Exercise brief =>
All lines from the one with "The height and width of the screenshot is (490, 784)." through the final line below are to be reproduced exactly; omit the others.

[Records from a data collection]
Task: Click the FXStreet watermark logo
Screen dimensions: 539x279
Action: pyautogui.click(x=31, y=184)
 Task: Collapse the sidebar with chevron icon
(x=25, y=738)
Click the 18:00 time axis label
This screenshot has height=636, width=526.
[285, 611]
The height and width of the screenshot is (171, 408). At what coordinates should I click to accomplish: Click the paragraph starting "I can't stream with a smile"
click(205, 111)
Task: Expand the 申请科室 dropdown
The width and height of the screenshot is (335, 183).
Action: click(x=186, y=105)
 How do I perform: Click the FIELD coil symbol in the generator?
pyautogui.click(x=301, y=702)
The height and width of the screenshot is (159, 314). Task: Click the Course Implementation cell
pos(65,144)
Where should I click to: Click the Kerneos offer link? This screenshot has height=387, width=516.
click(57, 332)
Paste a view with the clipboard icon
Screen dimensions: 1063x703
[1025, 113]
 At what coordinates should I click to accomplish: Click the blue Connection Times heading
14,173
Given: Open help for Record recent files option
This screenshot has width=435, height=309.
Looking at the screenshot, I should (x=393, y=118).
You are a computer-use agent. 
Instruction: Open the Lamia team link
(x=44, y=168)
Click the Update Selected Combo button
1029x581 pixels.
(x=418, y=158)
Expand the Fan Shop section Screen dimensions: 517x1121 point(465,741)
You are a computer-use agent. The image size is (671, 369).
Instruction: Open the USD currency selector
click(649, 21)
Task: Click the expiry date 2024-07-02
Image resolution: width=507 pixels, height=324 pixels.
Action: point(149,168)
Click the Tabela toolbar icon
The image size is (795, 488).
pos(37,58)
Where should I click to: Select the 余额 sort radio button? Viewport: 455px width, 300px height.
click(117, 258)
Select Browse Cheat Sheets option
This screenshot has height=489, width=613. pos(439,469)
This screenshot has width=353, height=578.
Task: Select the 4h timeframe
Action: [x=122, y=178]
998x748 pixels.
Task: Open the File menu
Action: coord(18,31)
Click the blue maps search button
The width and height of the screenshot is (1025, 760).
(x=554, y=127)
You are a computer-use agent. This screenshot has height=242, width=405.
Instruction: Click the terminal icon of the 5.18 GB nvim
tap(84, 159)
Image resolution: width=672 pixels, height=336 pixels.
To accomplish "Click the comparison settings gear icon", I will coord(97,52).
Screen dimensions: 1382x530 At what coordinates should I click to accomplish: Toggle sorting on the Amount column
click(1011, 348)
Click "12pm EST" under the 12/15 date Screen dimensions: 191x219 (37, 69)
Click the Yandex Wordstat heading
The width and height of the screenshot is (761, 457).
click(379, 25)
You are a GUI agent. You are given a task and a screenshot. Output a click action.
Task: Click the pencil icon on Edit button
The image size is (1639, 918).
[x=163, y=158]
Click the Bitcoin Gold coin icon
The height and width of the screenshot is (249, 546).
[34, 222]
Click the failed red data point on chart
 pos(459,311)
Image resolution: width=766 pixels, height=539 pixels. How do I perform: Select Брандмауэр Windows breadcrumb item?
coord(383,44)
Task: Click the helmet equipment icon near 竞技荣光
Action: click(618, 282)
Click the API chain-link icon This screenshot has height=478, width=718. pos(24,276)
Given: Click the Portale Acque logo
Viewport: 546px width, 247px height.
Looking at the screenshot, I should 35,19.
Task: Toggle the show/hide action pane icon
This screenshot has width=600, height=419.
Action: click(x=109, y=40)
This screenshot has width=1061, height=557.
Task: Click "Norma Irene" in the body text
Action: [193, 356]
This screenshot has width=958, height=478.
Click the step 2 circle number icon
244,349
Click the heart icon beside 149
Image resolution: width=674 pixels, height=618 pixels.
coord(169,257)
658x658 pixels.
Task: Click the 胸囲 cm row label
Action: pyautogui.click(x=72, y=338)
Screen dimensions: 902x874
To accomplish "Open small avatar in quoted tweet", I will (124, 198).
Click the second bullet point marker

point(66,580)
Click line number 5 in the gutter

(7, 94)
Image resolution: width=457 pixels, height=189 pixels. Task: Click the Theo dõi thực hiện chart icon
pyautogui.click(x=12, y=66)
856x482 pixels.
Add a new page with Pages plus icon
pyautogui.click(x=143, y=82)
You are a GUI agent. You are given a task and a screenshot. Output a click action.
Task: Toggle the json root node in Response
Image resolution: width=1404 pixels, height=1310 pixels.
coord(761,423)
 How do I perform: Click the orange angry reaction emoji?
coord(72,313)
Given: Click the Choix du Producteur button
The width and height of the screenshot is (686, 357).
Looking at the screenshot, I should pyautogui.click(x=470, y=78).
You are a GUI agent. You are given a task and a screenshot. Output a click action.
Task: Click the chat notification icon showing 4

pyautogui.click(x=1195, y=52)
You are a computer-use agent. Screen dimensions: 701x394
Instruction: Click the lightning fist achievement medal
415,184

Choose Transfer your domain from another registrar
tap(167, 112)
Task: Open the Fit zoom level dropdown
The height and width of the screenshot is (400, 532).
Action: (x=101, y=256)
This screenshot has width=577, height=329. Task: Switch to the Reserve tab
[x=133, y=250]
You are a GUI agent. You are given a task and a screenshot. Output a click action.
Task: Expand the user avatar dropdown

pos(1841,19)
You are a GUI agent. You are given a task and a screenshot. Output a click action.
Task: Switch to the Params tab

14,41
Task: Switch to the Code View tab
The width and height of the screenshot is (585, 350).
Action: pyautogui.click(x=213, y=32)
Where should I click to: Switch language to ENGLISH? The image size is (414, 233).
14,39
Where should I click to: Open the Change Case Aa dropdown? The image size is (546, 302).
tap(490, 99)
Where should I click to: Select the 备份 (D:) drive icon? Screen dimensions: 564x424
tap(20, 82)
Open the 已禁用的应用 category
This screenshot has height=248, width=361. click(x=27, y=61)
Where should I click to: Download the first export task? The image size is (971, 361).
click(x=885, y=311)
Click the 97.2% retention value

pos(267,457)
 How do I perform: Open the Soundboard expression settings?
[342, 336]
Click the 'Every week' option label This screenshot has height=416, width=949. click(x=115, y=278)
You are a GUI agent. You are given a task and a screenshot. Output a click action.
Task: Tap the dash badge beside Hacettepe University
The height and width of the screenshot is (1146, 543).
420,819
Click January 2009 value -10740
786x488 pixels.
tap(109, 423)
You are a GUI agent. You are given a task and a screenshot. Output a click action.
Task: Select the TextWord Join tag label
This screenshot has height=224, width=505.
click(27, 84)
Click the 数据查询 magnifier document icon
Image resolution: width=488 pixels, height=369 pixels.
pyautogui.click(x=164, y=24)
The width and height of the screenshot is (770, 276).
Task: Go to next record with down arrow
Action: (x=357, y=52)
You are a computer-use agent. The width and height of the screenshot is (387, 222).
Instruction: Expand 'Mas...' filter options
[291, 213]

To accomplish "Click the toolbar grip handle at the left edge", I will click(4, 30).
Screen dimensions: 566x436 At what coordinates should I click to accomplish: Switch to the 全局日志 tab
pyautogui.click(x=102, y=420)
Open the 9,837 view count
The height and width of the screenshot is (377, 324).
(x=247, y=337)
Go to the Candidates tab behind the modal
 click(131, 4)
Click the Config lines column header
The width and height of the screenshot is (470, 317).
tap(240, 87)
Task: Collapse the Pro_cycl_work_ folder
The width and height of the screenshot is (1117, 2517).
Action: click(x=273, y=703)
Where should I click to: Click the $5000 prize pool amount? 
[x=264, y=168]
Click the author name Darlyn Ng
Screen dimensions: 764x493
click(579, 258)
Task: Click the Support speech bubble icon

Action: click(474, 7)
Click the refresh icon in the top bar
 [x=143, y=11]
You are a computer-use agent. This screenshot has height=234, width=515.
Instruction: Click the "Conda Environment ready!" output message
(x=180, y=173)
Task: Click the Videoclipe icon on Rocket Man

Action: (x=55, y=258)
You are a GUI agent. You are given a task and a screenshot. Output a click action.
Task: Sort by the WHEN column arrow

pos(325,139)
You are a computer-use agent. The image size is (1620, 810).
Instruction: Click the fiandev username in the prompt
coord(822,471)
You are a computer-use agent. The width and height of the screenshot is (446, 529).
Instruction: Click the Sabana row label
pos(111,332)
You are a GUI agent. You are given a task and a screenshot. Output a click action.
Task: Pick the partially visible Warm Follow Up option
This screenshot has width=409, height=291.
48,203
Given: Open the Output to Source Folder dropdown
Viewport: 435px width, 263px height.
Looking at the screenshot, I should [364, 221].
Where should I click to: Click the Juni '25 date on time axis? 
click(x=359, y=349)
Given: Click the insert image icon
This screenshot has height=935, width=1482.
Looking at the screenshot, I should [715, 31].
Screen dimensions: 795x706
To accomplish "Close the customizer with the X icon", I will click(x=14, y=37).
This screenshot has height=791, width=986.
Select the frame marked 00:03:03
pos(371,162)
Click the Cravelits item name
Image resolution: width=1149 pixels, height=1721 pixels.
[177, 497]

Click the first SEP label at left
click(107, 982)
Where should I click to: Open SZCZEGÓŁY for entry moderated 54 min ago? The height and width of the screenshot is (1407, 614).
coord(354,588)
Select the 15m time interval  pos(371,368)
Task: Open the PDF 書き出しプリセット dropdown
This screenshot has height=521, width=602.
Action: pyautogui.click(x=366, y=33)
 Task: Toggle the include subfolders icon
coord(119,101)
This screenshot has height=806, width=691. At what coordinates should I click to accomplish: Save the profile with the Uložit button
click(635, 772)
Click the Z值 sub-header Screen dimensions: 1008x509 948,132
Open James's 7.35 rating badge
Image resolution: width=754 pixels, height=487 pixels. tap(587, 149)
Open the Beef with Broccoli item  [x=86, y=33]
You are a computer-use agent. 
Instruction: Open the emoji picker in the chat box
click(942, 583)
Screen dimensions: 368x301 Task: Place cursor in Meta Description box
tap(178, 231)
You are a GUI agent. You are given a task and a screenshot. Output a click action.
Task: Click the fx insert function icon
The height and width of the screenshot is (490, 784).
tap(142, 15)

Written answer =>
The height and width of the screenshot is (490, 784).
tap(142, 15)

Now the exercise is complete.